These are preliminary reports that have not been peer-reviewed. They should not be regarded as conclusive, guide clinical practice/health-related behavior, or be reported in news media as established information. For more information, please see our FAQs.
Spontaneous Binding of Potential COVID-19 Drugs to Human Serine Protease TMPRSS2
preprintsubmitted on 05.10.2020, 09:30 and posted on 06.10.2020, 05:34 by Haixia Zhu, Wenhao Du, Menghua Song, Qing Liu, Andreas Herrmann, Qiang Huang
Effective treatment or vaccine is not yet available for combating SARS coronavirus 2 (SARSCoV-2) that caused the COVID-19 pandemic. Recent studies showed that two drugs, Camostat and Nafamostat, might be repurposed to treat COVID-19 by inhibiting human TMPRSS2 required for proteolytic activation of viral spike (S) glycoprotein. However, their molecular mechanisms of pharmacological action remain unclear. Here, we perform molecular dynamics simulations to investigate their native binding sites on TMPRSS2. We revealed that both drugs could spontaneously and stably bind to the TMPRSS2 catalytic center, and thereby inhibit its proteolytic processing of the S protein.
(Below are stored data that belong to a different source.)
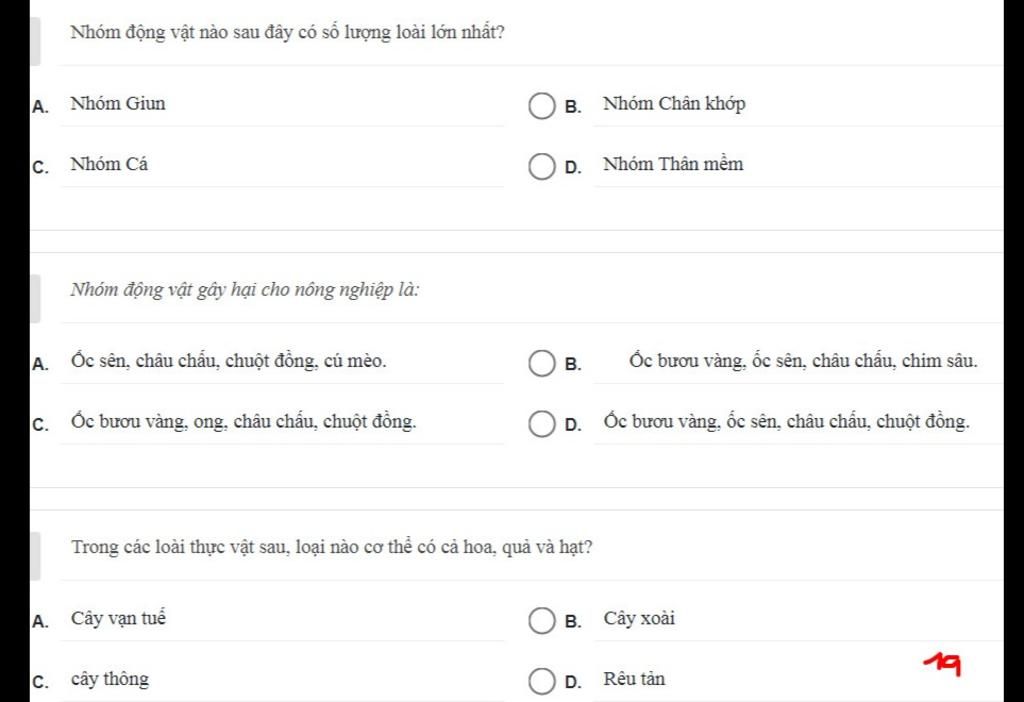Image resolution: width=1024 pixels, height=702 pixels.
Task: Click answer text 'Nhóm Giun'
Action: point(118,104)
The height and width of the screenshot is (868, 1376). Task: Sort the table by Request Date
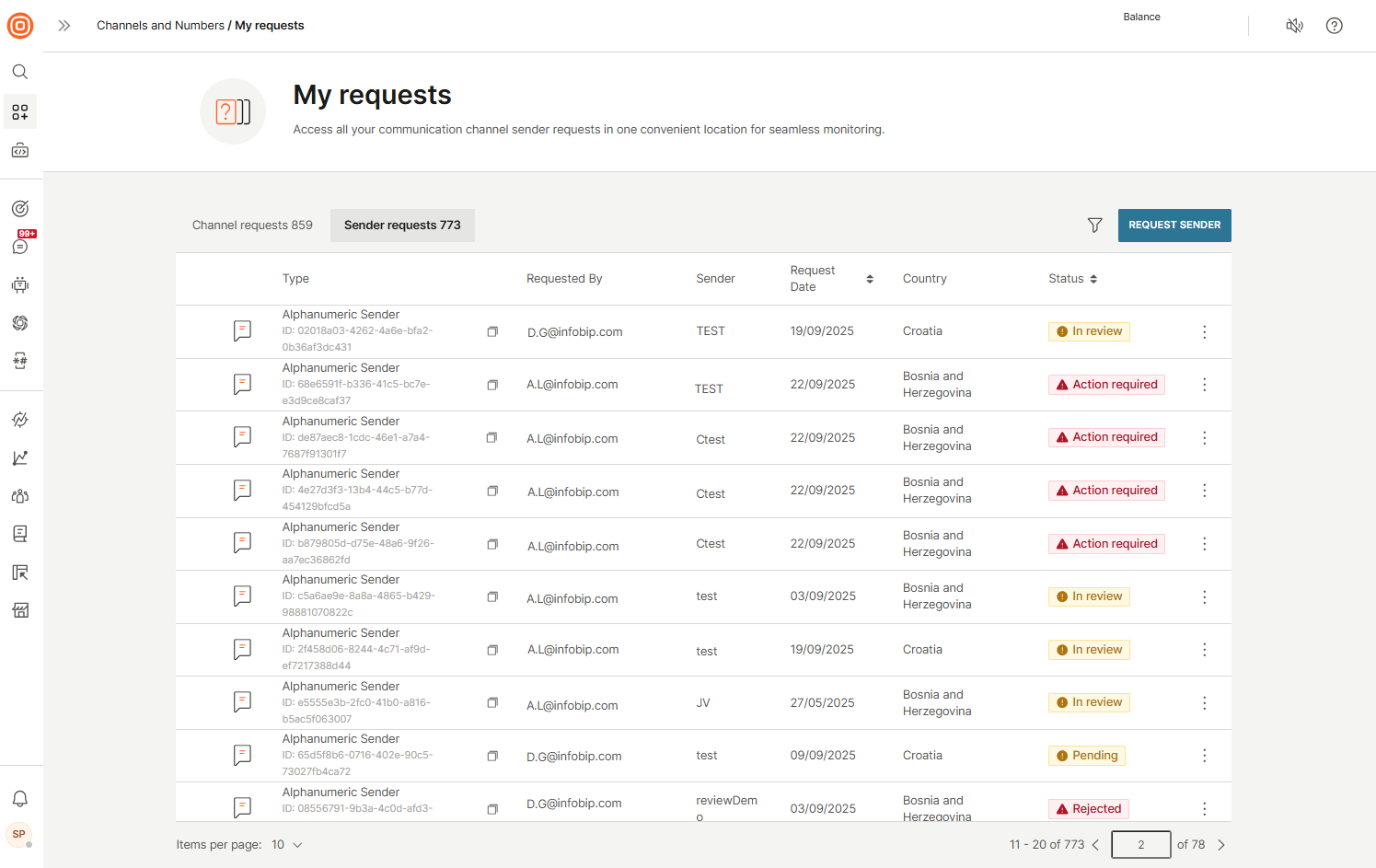click(x=869, y=279)
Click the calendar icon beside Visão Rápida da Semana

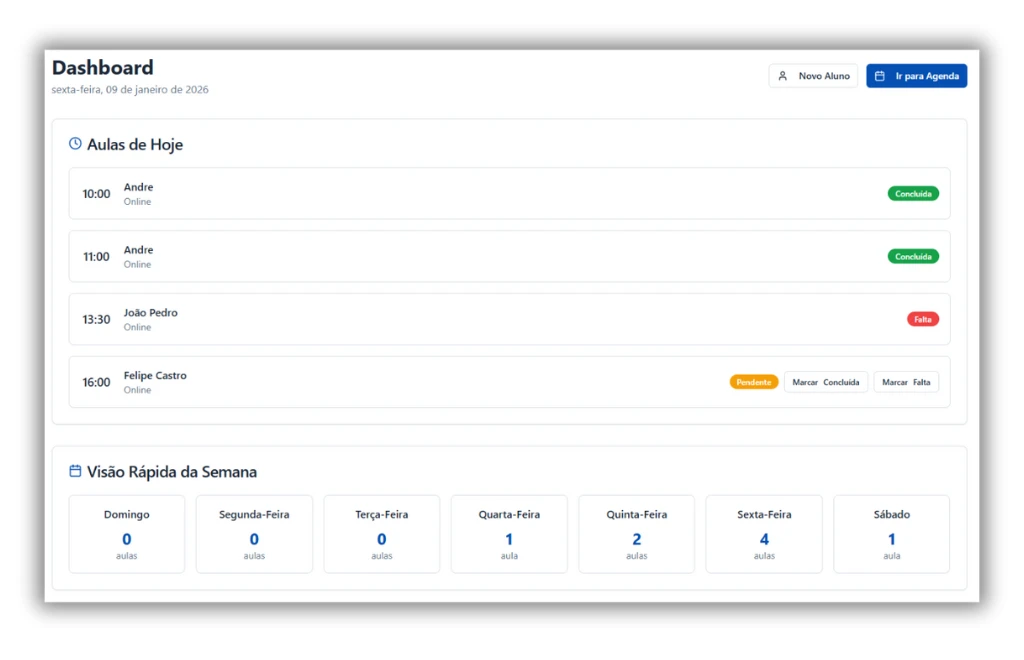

Also, we found that Nafamostat is more specific than Camostat for binding to the catalytic center, consistent with reported observation that Nafamostat blocks the SARS-CoV-2 infection at a lower concentration. Thus, this study provides mechanistic insights into the Camostat and Nafamostat inhibition of the SARS-CoV-2 infection, and offers useful information for COVID-19 drug development.